(Beginning of Records provided)

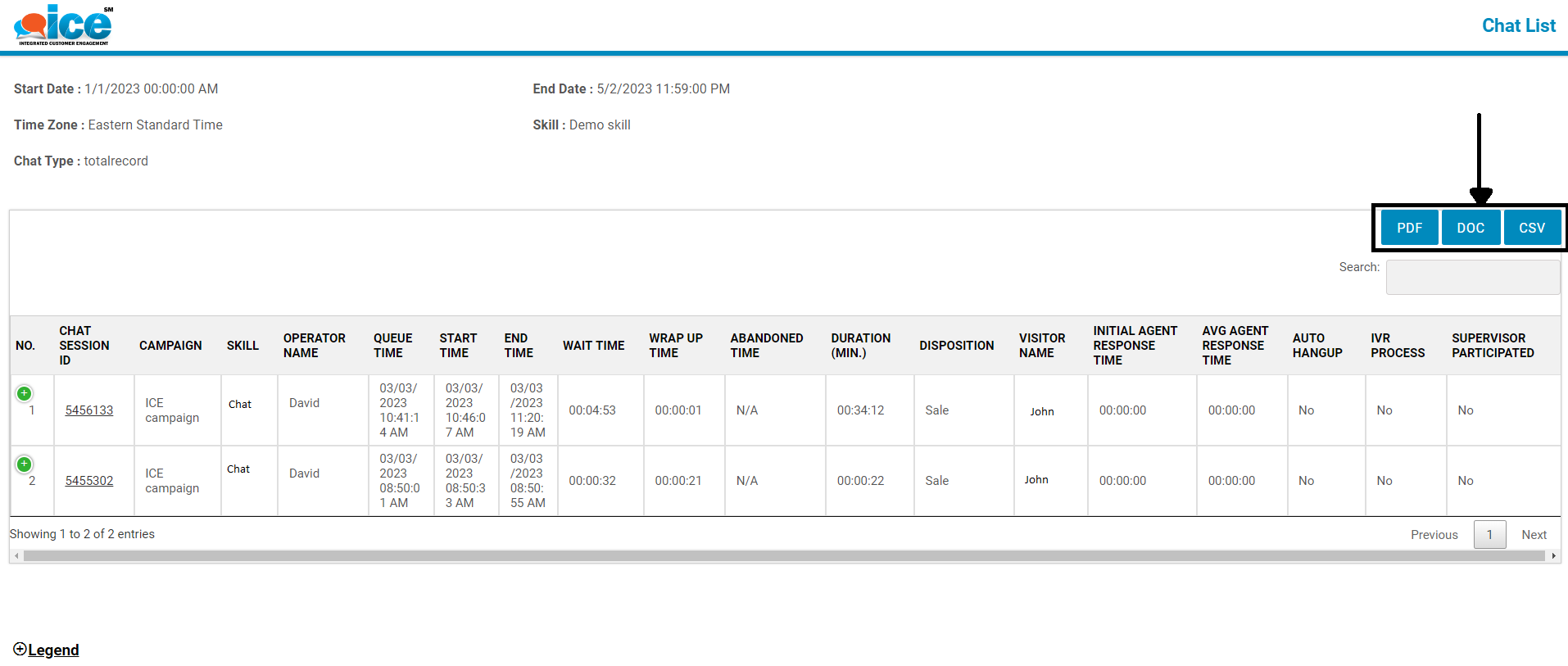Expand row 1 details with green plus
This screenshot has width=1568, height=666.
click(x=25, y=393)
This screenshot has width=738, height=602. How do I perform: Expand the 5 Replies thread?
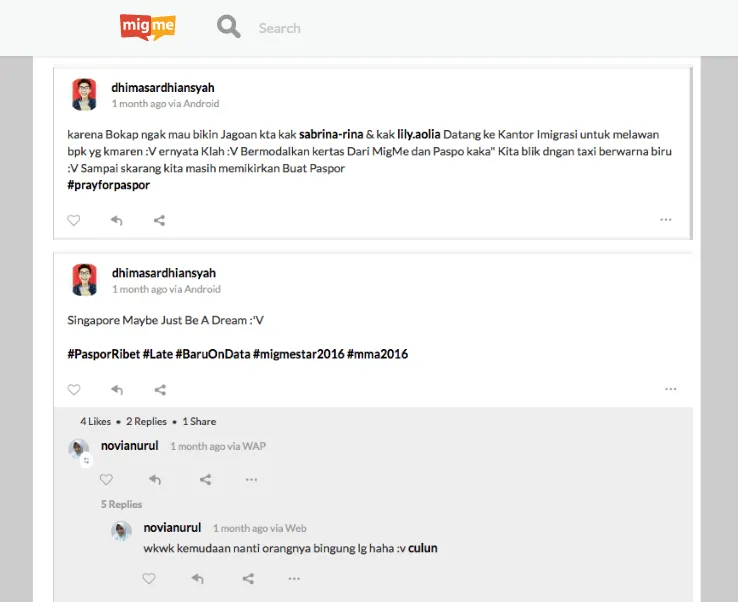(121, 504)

(End of Records provided)

• Action item: Word for word, restate the lines from the line containing "This screenshot has width=738, height=602." through the end of the data, including the first and last of them. Pictures stay out.

• Response to the exercise:
This screenshot has width=738, height=602. How do I perform: Expand the 5 Replies thread?
(121, 504)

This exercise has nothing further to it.